In the entries below, find the line with "876x613 pixels. How" and the line with "Screen dimensions: 514x463"; reproduce those two lines and all lines between them exactly, without pictures.

----------

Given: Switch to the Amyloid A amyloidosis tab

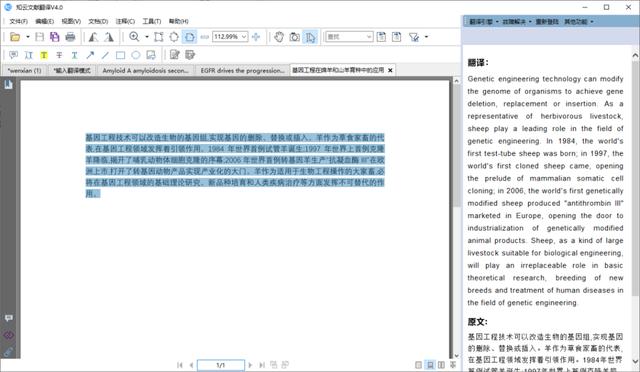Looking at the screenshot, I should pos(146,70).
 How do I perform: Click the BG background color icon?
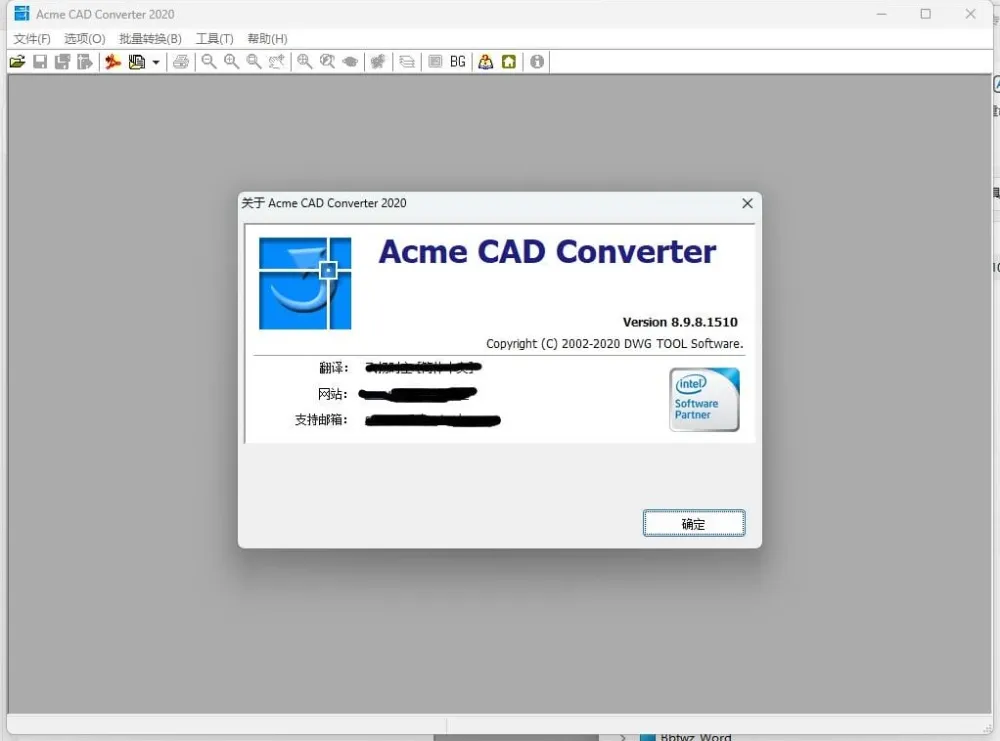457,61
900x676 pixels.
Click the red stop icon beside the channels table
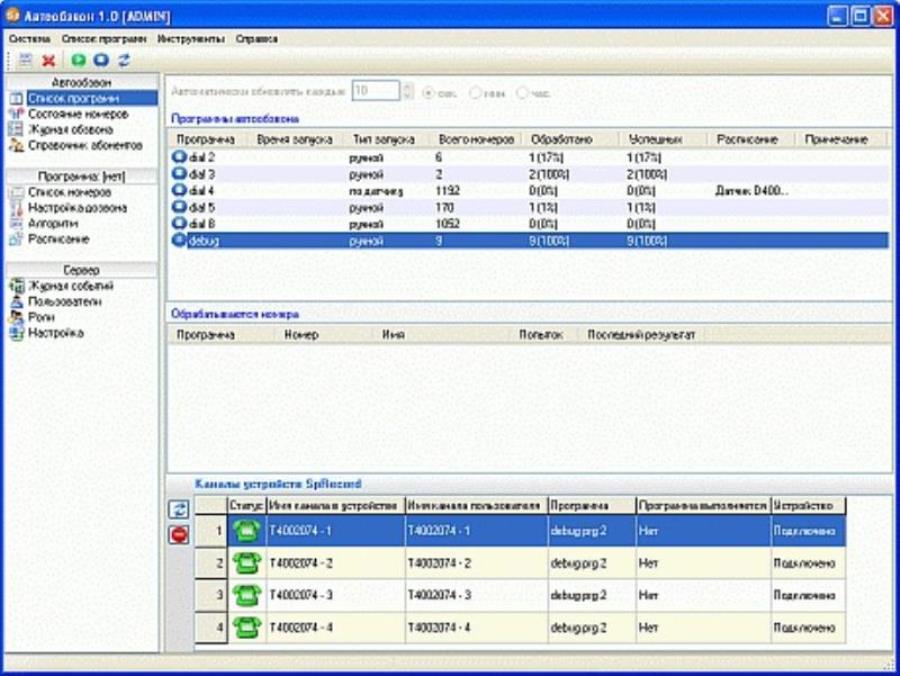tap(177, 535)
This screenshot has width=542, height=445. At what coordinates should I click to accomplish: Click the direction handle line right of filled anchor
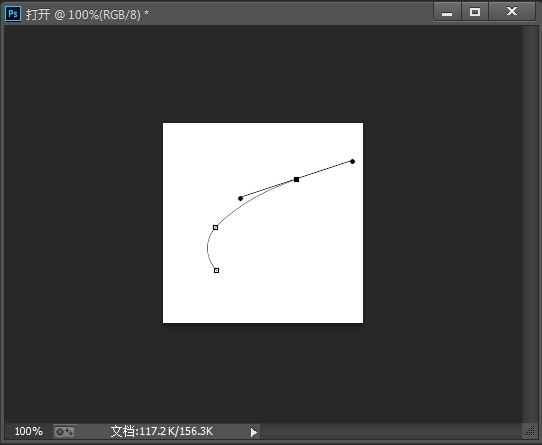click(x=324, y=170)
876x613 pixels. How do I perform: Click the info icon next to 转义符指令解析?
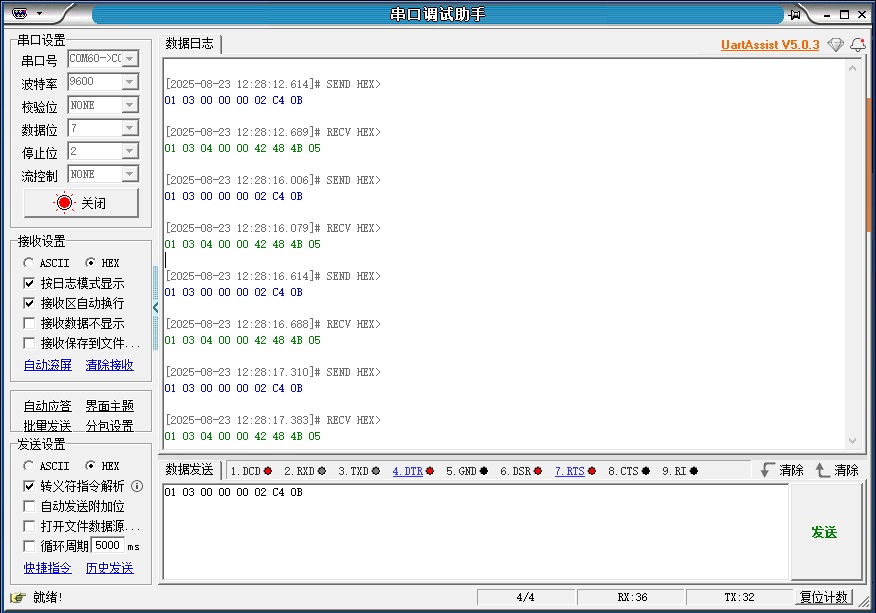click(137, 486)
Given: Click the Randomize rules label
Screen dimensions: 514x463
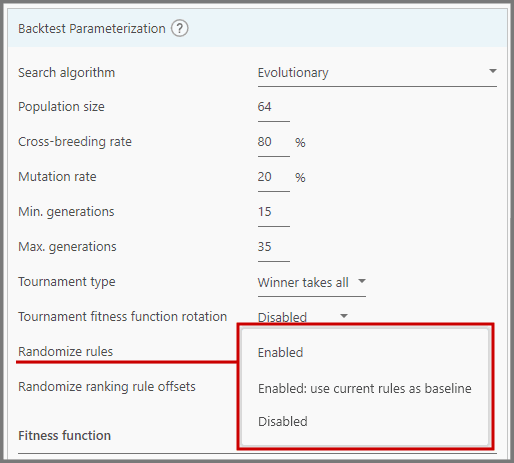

----------

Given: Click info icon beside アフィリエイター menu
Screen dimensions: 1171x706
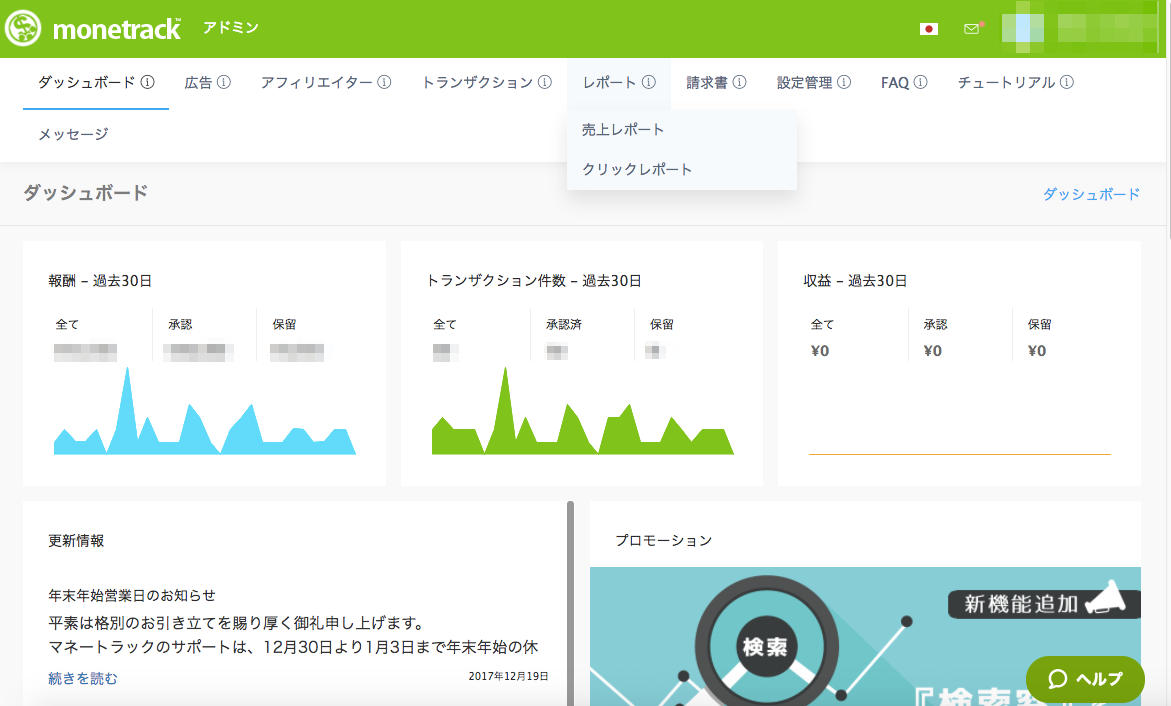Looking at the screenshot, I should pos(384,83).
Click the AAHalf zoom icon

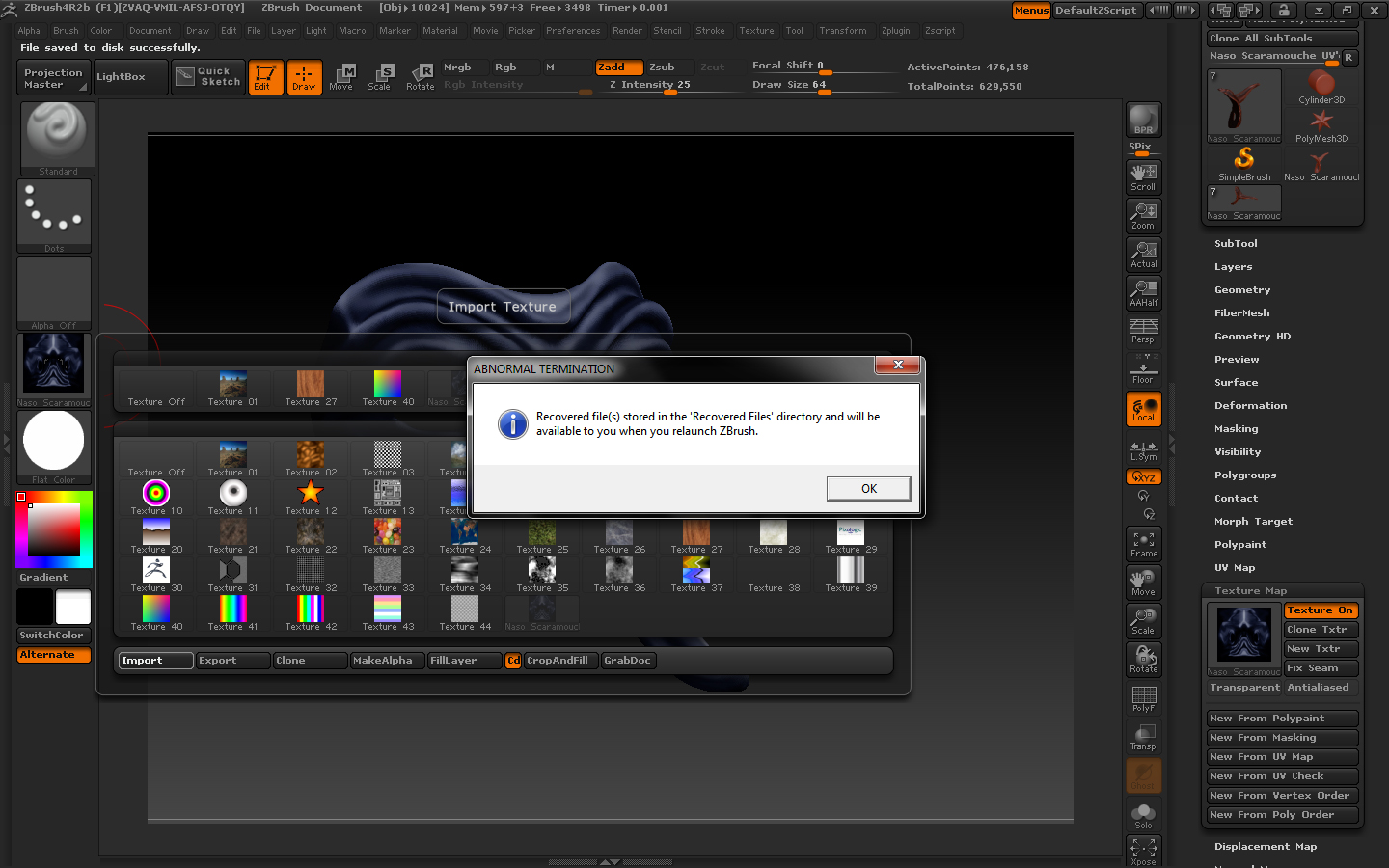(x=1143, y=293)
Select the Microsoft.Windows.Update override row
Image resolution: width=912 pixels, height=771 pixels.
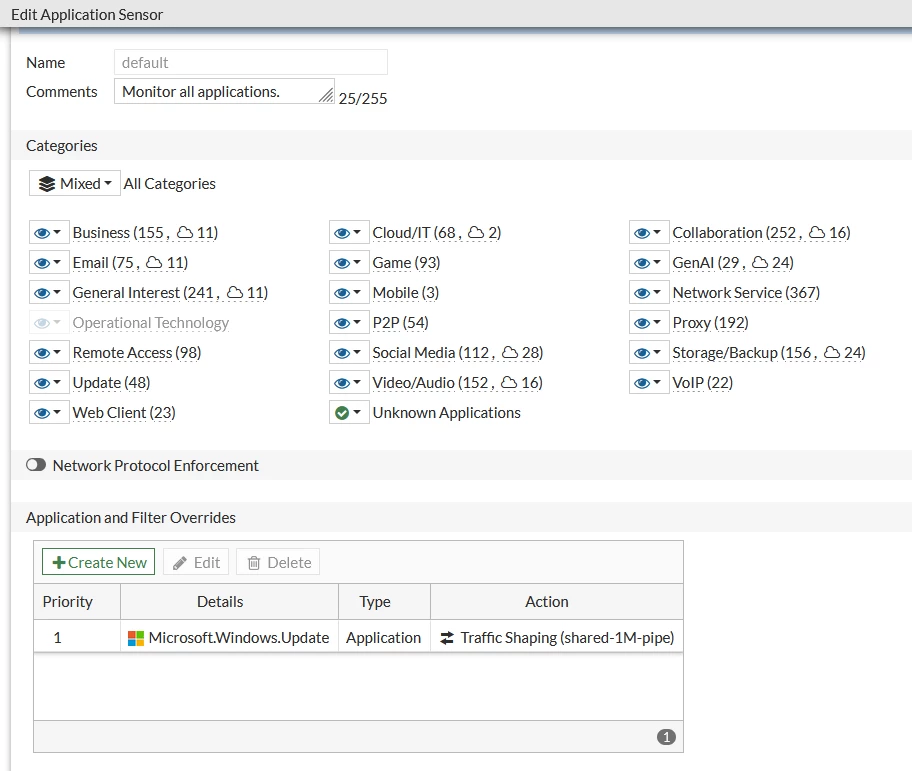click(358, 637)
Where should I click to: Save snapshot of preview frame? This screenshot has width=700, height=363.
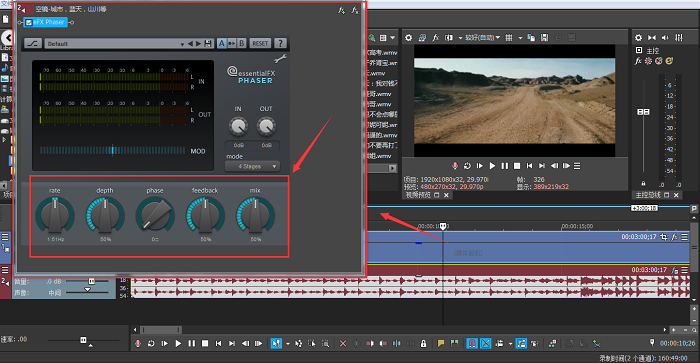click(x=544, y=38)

----------

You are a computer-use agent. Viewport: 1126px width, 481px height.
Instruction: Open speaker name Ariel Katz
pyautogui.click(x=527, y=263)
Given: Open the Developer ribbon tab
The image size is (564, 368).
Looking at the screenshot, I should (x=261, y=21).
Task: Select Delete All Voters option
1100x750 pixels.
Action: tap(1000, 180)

----------

SOLUTION:
876x613 pixels. How do I perform: Click the info icon next to 转义符指令解析?
click(137, 486)
Given: Click the Randomize rules label
Screen dimensions: 514x463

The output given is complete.